» SOURCE DATA:
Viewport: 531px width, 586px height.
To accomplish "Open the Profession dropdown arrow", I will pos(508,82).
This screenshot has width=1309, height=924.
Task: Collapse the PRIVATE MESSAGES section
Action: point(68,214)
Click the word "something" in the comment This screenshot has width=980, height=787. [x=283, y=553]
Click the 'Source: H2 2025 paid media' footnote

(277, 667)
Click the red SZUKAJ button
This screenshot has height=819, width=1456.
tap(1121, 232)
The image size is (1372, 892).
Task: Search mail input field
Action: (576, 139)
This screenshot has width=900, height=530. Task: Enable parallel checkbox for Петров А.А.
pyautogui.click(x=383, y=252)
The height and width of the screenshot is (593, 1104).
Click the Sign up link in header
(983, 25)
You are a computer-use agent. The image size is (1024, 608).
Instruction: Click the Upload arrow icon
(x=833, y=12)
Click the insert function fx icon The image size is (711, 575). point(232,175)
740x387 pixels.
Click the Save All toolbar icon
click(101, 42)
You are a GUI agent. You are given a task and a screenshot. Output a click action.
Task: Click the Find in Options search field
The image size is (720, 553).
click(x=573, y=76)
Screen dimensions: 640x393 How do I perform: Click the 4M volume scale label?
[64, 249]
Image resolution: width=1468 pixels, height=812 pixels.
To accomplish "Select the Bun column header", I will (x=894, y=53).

» WHAT YOU HAVE TO DO: Here the job is to transcribe the lines from the first line of the data through the line containing "Click the word", inclusive, exactly and with nothing else.

» EXERCISE OUTPUT:
Viewport: 531px width, 586px height.
To accomplish "Open the Profession dropdown arrow", I will pos(508,82).
This screenshot has width=1309, height=924.
Task: Collapse the PRIVATE MESSAGES section
Action: point(68,214)
Click the word "something" in the comment This screenshot has width=980, height=787. [x=283, y=553]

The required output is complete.